(Collected data entries)
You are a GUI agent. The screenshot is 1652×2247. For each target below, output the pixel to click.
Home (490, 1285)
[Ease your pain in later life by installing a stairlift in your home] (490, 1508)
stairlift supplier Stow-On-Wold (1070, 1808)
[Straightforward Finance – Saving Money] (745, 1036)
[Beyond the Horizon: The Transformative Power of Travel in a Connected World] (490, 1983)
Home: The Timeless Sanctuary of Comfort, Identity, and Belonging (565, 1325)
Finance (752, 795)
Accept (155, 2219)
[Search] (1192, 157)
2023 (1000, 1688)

▸ **Task to complete**:
Transcribe exactly, and only, the lines that extend from the one containing "[Straightforward Finance –" to the end of the records above, inclusive of both.

▸ **Exercise output**:
[Straightforward Finance – Saving Money] (745, 1036)
[Beyond the Horizon: The Transformative Power of Travel in a Connected World] (490, 1983)
Home: The Timeless Sanctuary of Comfort, Identity, and Belonging (565, 1325)
Finance (752, 795)
Accept (155, 2219)
[Search] (1192, 157)
2023 (1000, 1688)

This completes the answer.